Essere primi e non vincere

CI SONO alcune buone ragioni che faranno da deterrente alla tentazione di andare alle elezioni anticipate, in teoria unica soluzione in un paese che ha i numeri perfetti per essere ingovernabile. La prima ragione rimanda al movimento dei grillini, che avrebbe tutti i motivi per tornare alle urne, forte dell’esperienza tutta umana e ancor più […]

CI SONO alcune buone ragioni che faranno da deterrente alla tentazione di andare alle elezioni anticipate, in teoria unica soluzione in un paese che ha i numeri perfetti per essere ingovernabile. La prima ragione rimanda al movimento dei grillini, che avrebbe tutti i motivi per tornare alle urne, forte dell’esperienza tutta umana e ancor più tutta italica per la quale nessuno riceve tanti soccorsi quanto chi vince. Le elezioni anticipate insomma renderebbero stracarico il già carico carro del vincitore Grillo. Ricordate che cosa accadde a Berlusconi nelle elezioni europee che si tennero tre mesi dopo la grande vittoria del marzo ’94? Lo votarono anche i gatti. Per la proprietà transitiva le elezioni anticipate vengono considerate ipotesi da scongiurare sia dal Pd che dal Pdl, perché nessuno dei due vedrebbe crescere in modo significativo il proprio serbatoio voti.

PROBABILMENTE Berlusconi potrebbe raggranellare qualche voto in più, sulla spinta della sua rimonta e non accadrebbe altrettanto a Bersani che ha vinto male e con affanno. Timore niente affatto infondato visto che non sono pochi gli amici di Renzi con il dente avvelenato. Non resta che sperare che un governo lo facciano ma non è detto ci riescano.

Il 1° novembre del 2011, ovvero negli ultimi giorni del governo Berlusconi, la borsa crollò del 6,8, ieri dopo quasi un anno e mezzo di ripresa ha fatto un tonfo paragonabile a quel precedente ed è precipitata a quasi meno 5. Se non è un segnale di allarme che mandano i mercati preoccupati dall’ instabilità conseguente al voto che cos’è? Un segnale così dovrebbe essere rapidamente raccolto e invece abbiamo assistito ad una reazione di Bersani, che ci è parsa impacciata e vaga.

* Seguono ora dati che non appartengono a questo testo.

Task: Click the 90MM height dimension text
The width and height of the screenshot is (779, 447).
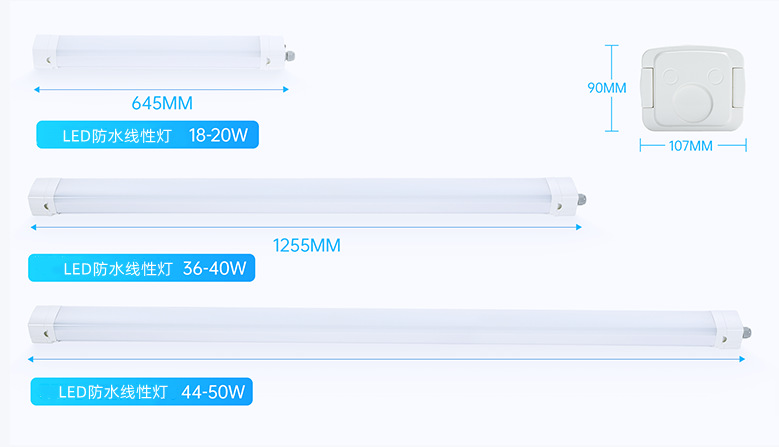Action: 606,88
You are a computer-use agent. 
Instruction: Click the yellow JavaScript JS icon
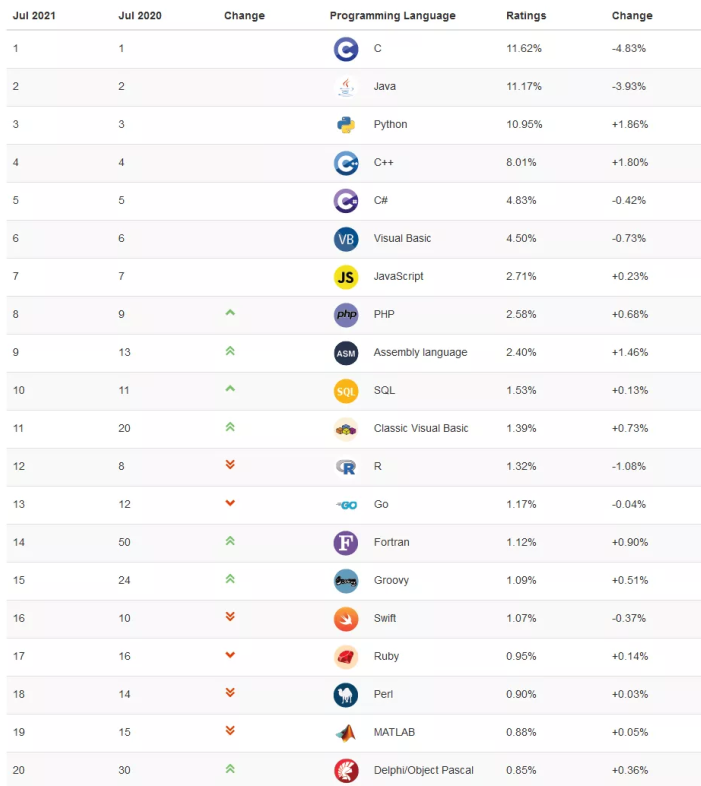346,277
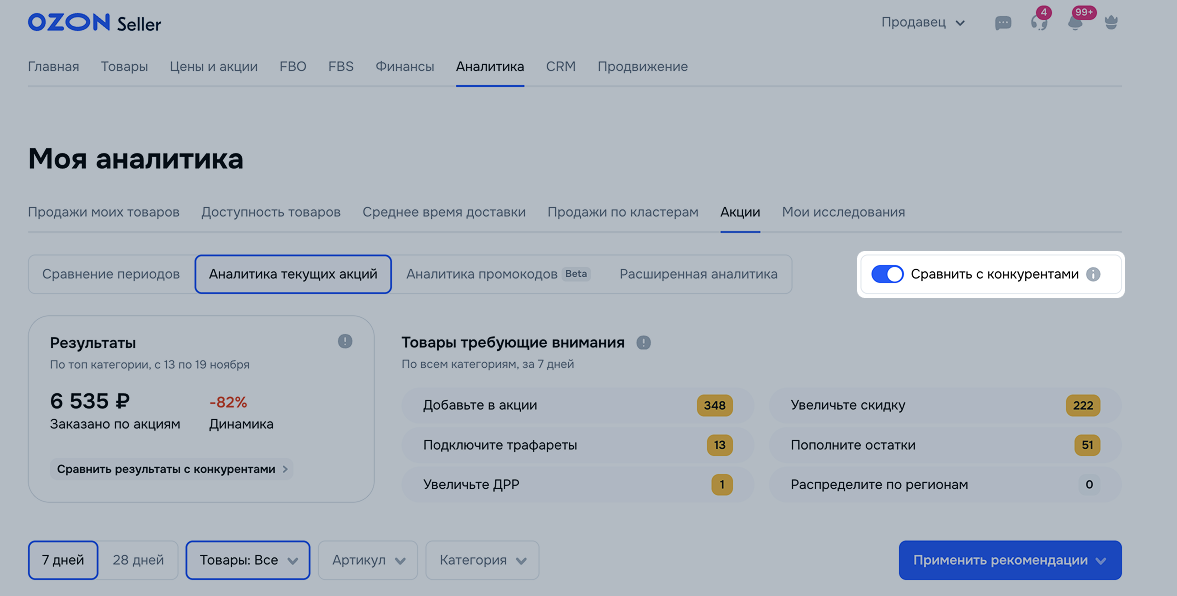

Chiusa la leggera campagna elettorale del giaguaro da smacchiare, il leader del Pd ha risfoderato un politichese che più polveroso non poteva essere, parlando di un non meglio precisato governo, che sarebbe disposto a dar vita, nel caso in cui il Capo dello Stato gli affidasse l’incarico di formarlo, ma senza precisare di che tipo e a che pro. Al contrario si è dilungato nelle definizioni chiamandolo governo combattente, di cambiamento, di corresponsabilità ma senza dire da chi dovrebbe essere formato, a chi dovrebbe essere precluso, con quali uomini formarlo, e magari con quali nomi e cognomi, su che programma. Ha indicato genericamente riforme delle istituzioni, dei partiti, in difesa del ceto popolare e del lavoro. Ha accennato a Grillo ma con cautela, non ha accennato a Berlusconi ma non lo ha escluso e di Monti non v’è traccia. Un balletto di parole molto generiche e ben diverse da quelle reclamate da un elettorato in rivolta, che pretende nettezza di comportamenti e di linguaggio, possibilmente nuovo. Troppa ambiguità, a cominciare dal giudizio di essere arrivato primo senza aver vinto. Che vuol dire? Sembra di essere tornati ai tempi delle convergenze parallele. Divampa un incendio in casa e i signori sono momentaneamente impegnati in un’accurata scelta dell’acqua minerale da usare per spegnerlo.